Azure Cosmos-DB LINQ Null-Handling
We recently migrated some APIs to Azure Function with Cosmos-DB as database. We use the .net Cosmos SDK for accessing the database.
When searching for all persons who don’t have a ZipCode provided we would write it as such:
public record Person(string Id, string Firstname, string Lastname, int? ZipCode, ...);
var iterator = container.GetItemLinqQueryable<Person>()
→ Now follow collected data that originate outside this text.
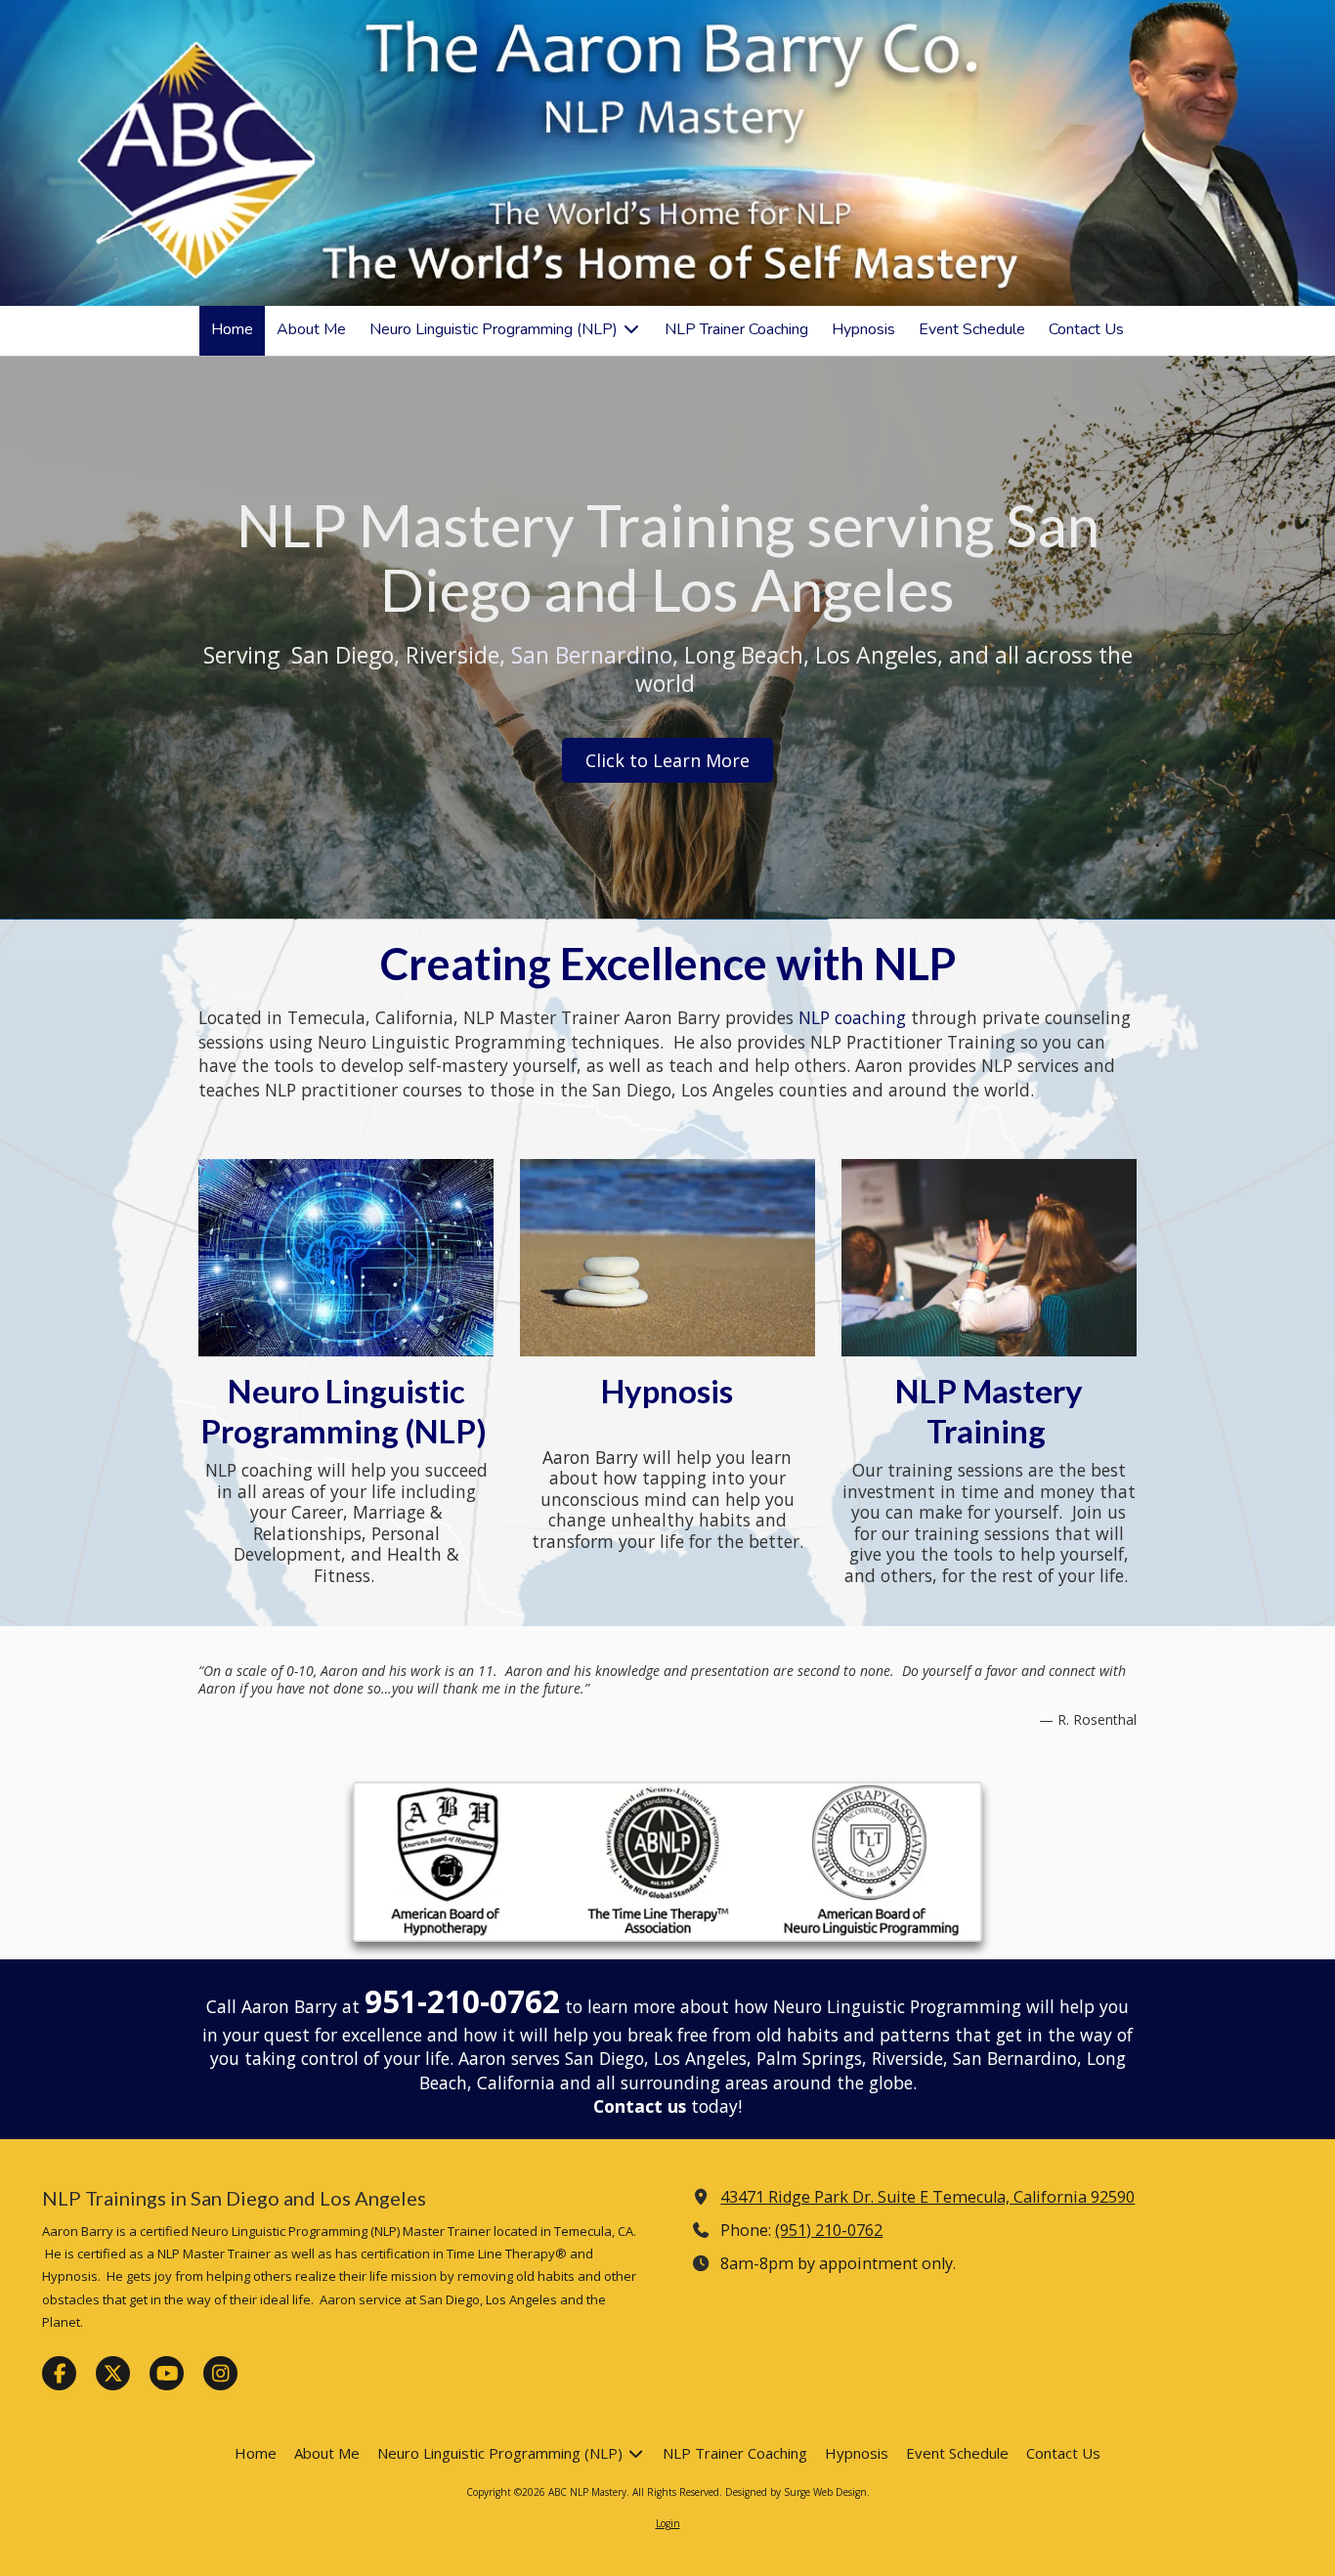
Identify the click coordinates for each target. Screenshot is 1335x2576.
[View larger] (667, 1861)
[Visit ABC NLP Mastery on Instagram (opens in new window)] (220, 2373)
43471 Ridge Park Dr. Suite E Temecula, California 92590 (927, 2197)
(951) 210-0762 (829, 2230)
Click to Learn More (667, 760)
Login (668, 2523)
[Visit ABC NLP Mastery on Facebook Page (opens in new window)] (59, 2373)
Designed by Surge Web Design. (797, 2492)
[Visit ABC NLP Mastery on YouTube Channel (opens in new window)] (167, 2373)
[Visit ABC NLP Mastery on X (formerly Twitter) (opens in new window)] (113, 2373)
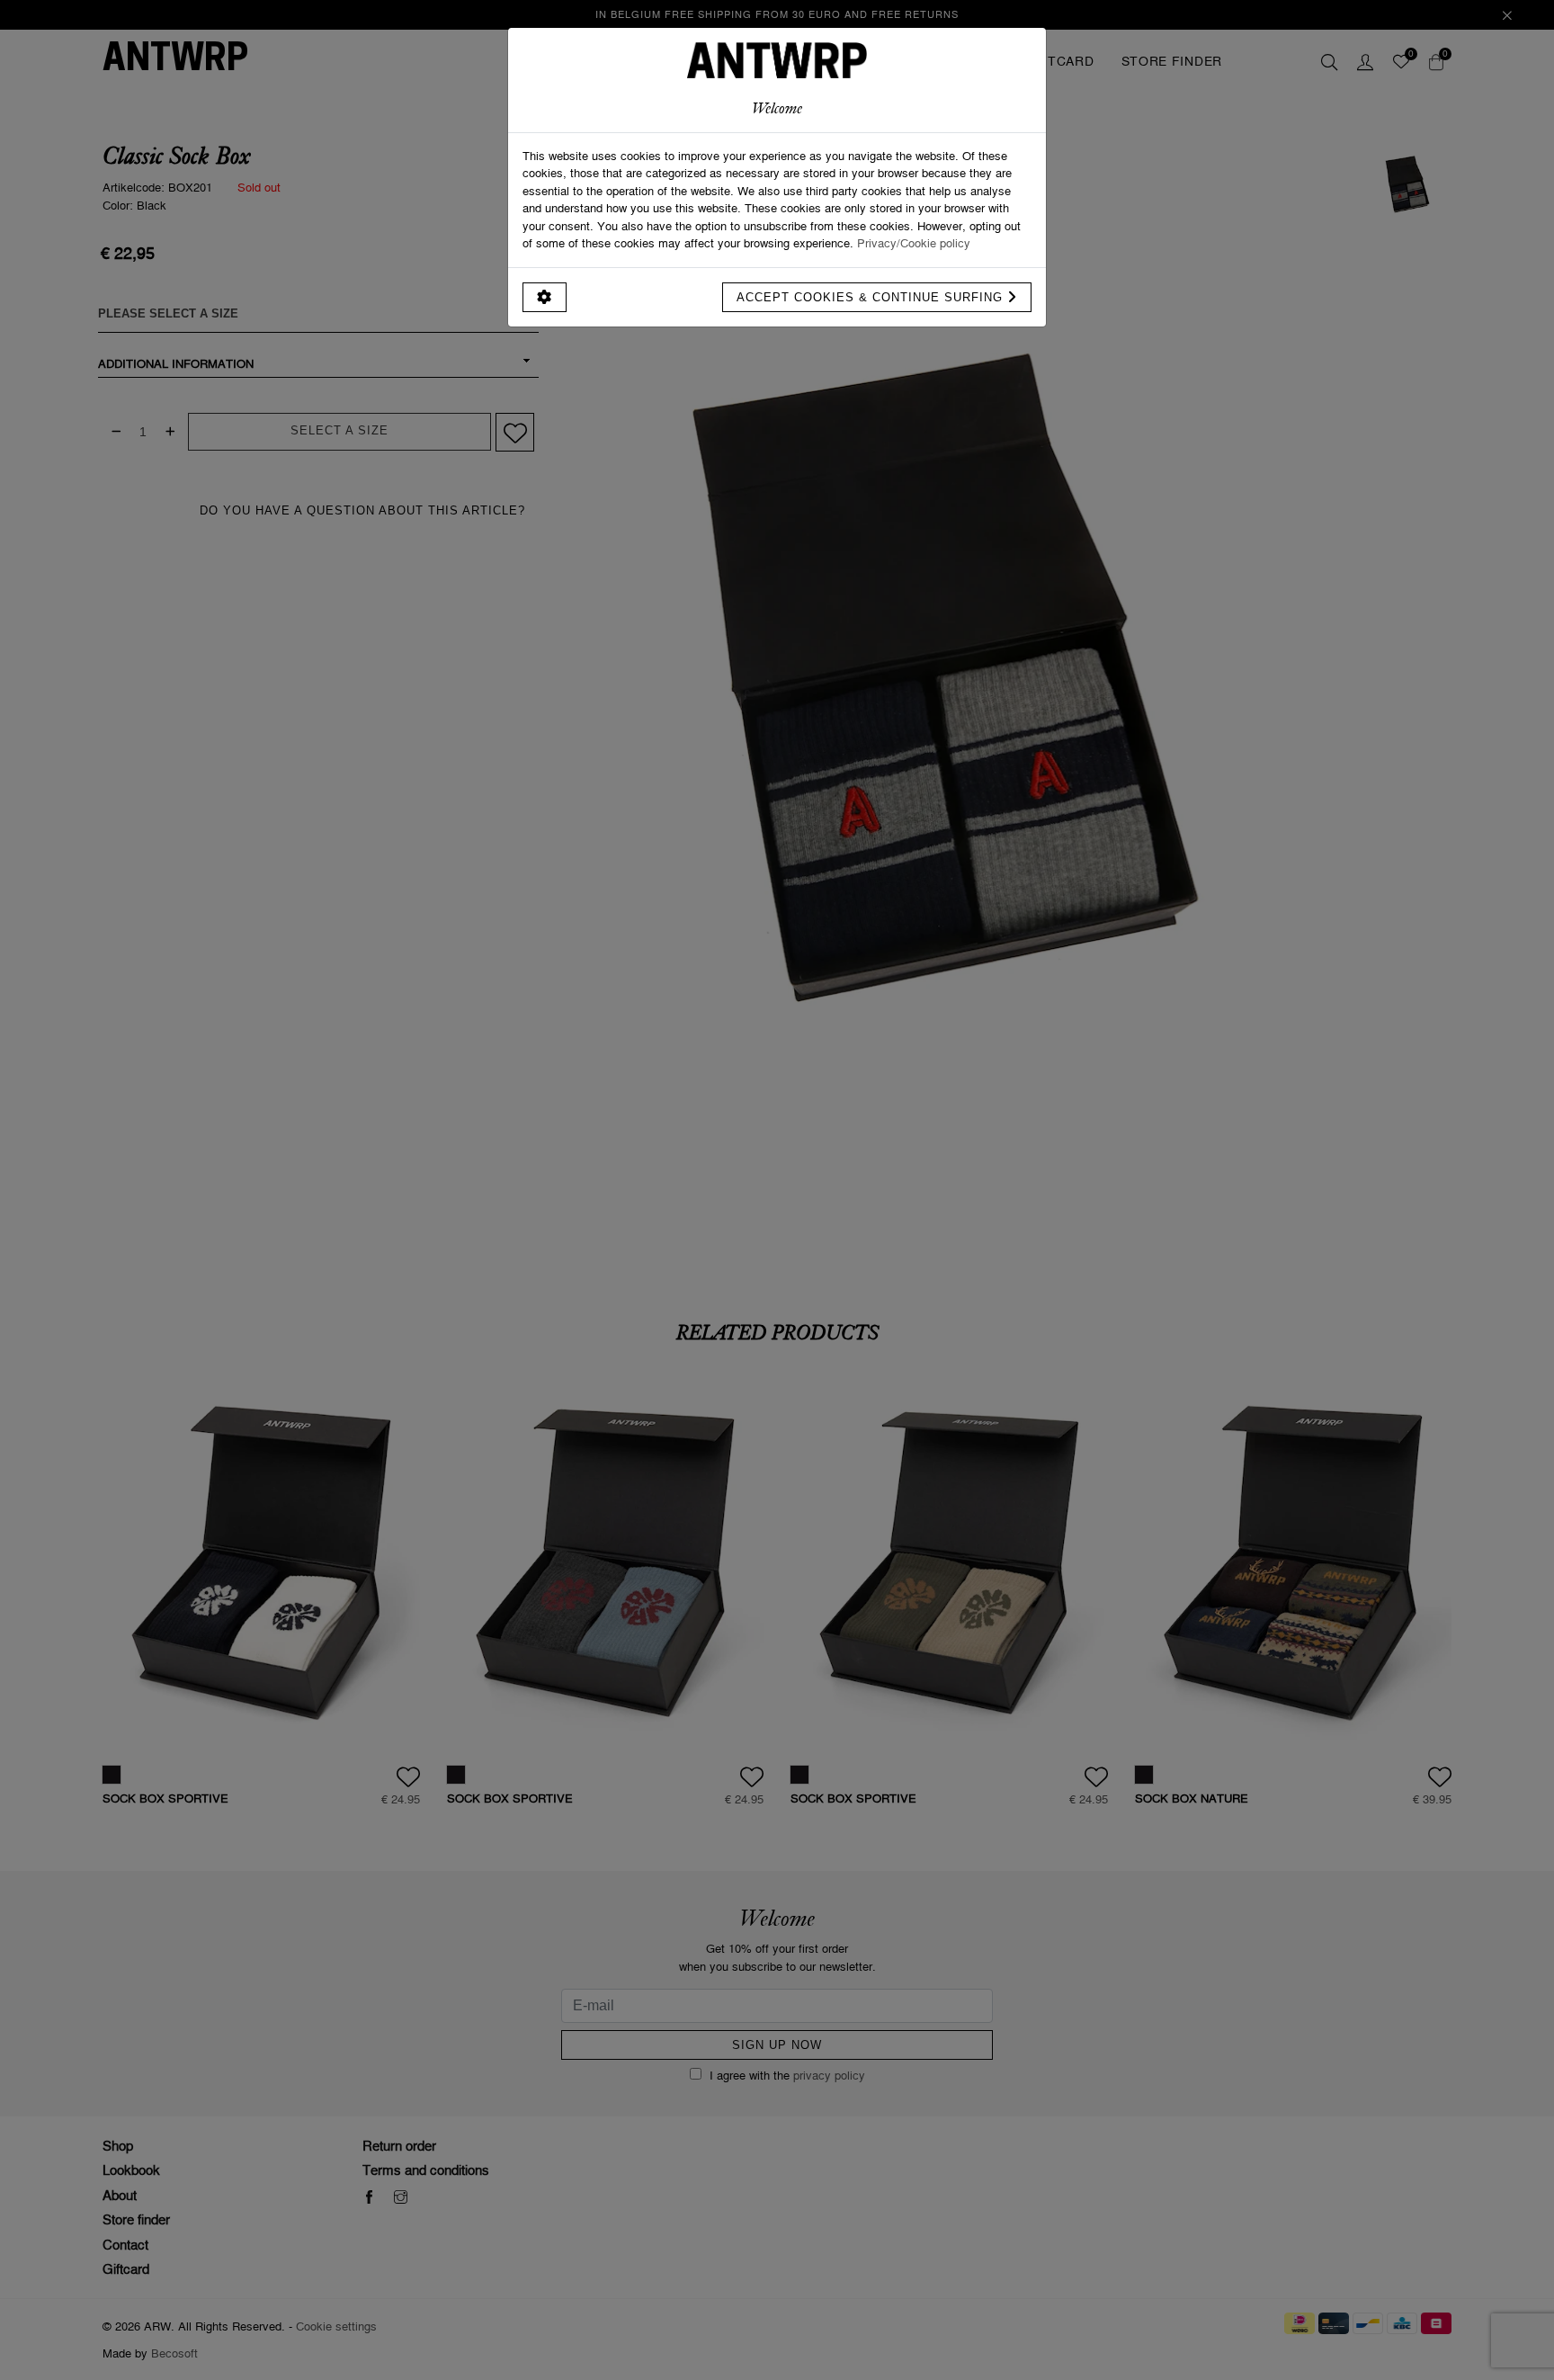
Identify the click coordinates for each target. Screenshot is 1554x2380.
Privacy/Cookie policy (913, 243)
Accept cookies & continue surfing (872, 297)
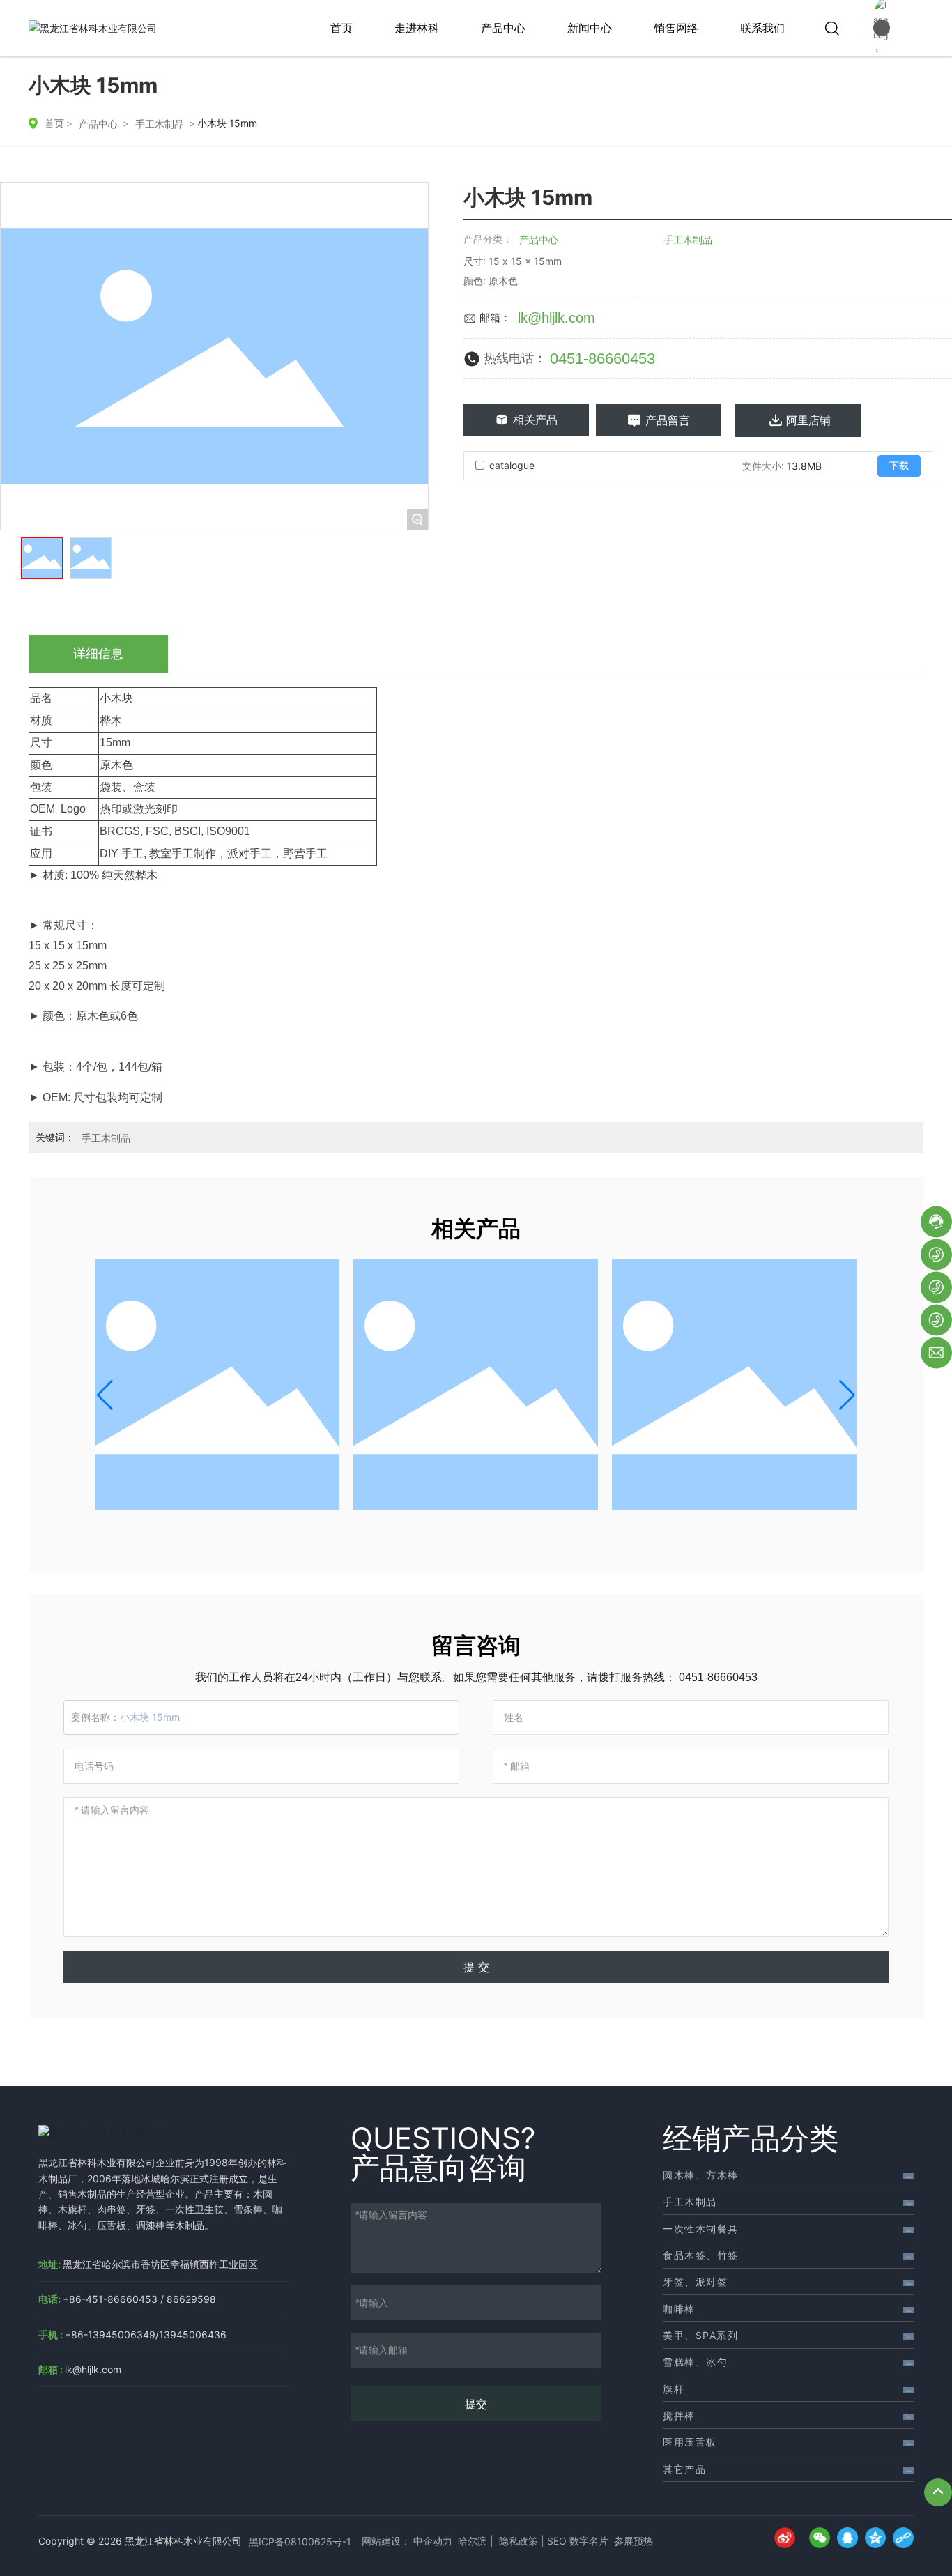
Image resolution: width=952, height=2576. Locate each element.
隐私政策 (518, 2541)
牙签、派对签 (695, 2281)
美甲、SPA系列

.Where(p => p.ZipCode == null)
.ToFeedIterator();
...
The result set was suprising as we were expecting to see a lot more records that clearly do not have a ZipCode. It took some time and digging until I found the reason for this. By default all properties with NULL-values in Cosmos-DB are omitted when storing a document. So in our example a Person without the ZipCode would not be saved as:
{
Id = "1",
Firstmame = "Michael",
Lastnme = "Knight",
ZipCode = null
}
but instead as:
{
Id = "1",
Firstmame = "Michael",
Lastnme = "Knight"
}
this is done to save on disc space, traffic and also aligns way better to the document database philosophy. One can force Azure Cosmos to save properties with NULL-values but to me this is a waste of resources and note really adhering to document DB standards.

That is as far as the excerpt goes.